The Black Renaissance sculptures began not in a foundry, but in the intersection between history, digital technology, and one artist's determination to represent the unrepresented.
Rayvenn Shaleigha D'Clark
Rayvenn Shaleigha D'Clark is a British sculptor whose practice combines digital and traditional methods. Her work is concerned with representation, identity, and the public landscape: who gets to be depicted in permanent material, and what that tells us about whose stories a society considers worth preserving.
For the Black Renaissance commission, D'Clark was given the brief to create five monumental figures representing anonymous individuals whose histories are part of the story the Freedom Monument Sculpture Park tells. She brought to the commission a process that is both technically sophisticated and deeply human.
From Research to Digital Model
D'Clark's starting point was research: into the lives, the culture, and the visual language of the communities the sculptures would represent. From that research, she developed digital models using professional sculpting software, working at a level of surface detail that was extraordinarily demanding.

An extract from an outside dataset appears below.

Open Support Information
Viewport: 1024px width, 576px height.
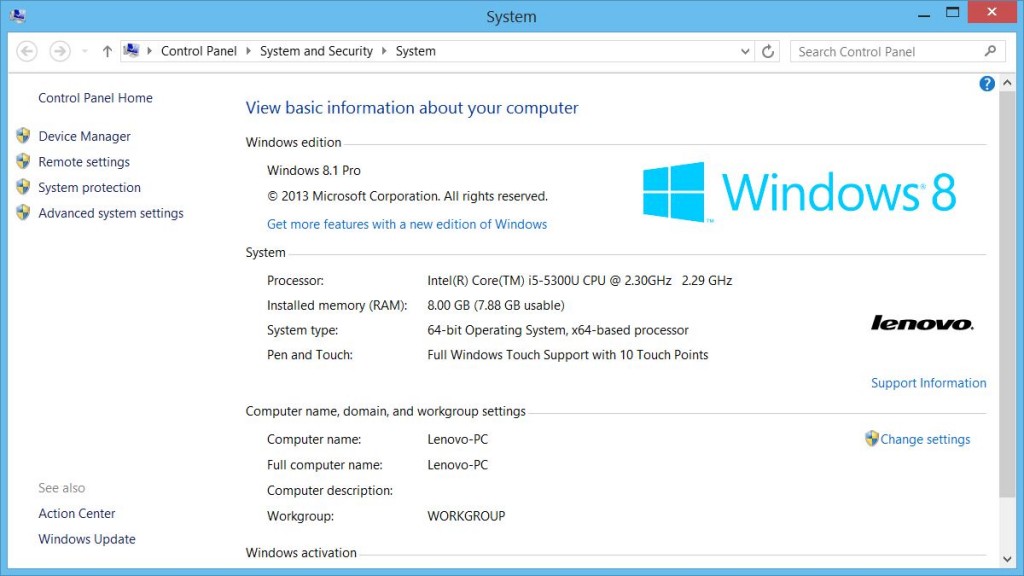pos(928,382)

The surfaces of the Black Renaissance sculptures carry fine physiological and cultural detail: features, textures, and references that had to be present in the final bronze for the work to be what it needed to be. Some of this detail pushed the software to its limits. Where the digital tools could not fully resolve what D'Clark needed, physical intervention, sketching, and dialogue between the artist and our casting team filled the gap.
The Foundry Conversation
What made this project work was not just the technology. It was the conversation between the artist and the foundry. D'Clark understood that a casting has its own constraints: minimum wall thicknesses, draft angles, the way metal flows and solidifies. Our team understood that a work of art has its own non-negotiable requirements.

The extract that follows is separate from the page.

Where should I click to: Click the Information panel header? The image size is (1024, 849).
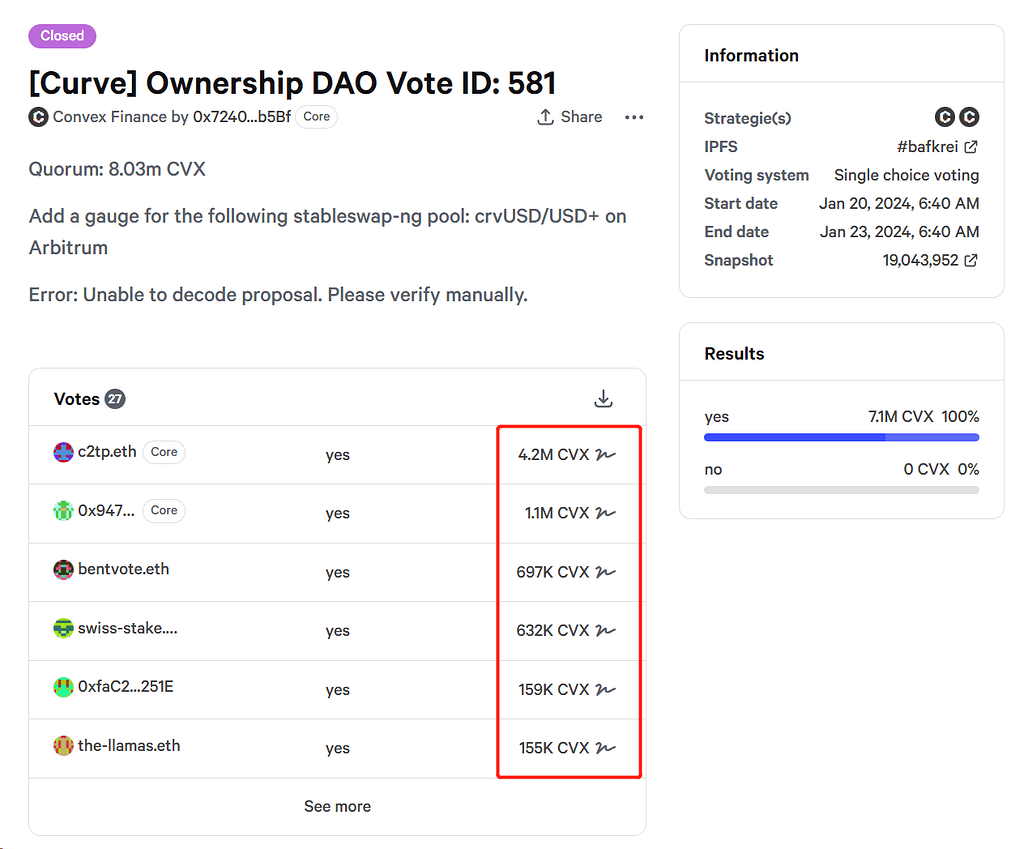751,56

The result of that conversation was a casting approach that used 3D printed sand moulds produced directly from D'Clark's digital files. This allowed us to preserve the surface detail that the artist had worked to create, without the compromise that conventional pattern tooling would have forced.
52 Unique Castings
Each of the five sculptures was cast in multiple segments: 52 unique castings in total, each from its own 3D printed mould. No two moulds were identical. The assembly of those segments into the finished sculptures was carried out by Millimetre, West Sussex, whose fabrication skill was as important to the final result as the casting.
Seeing the completed sculptures installed at the Freedom Monument Sculpture Park is, for everyone who worked on this project, a reminder of what the trade of casting is capable of when it is placed in service of something worth making.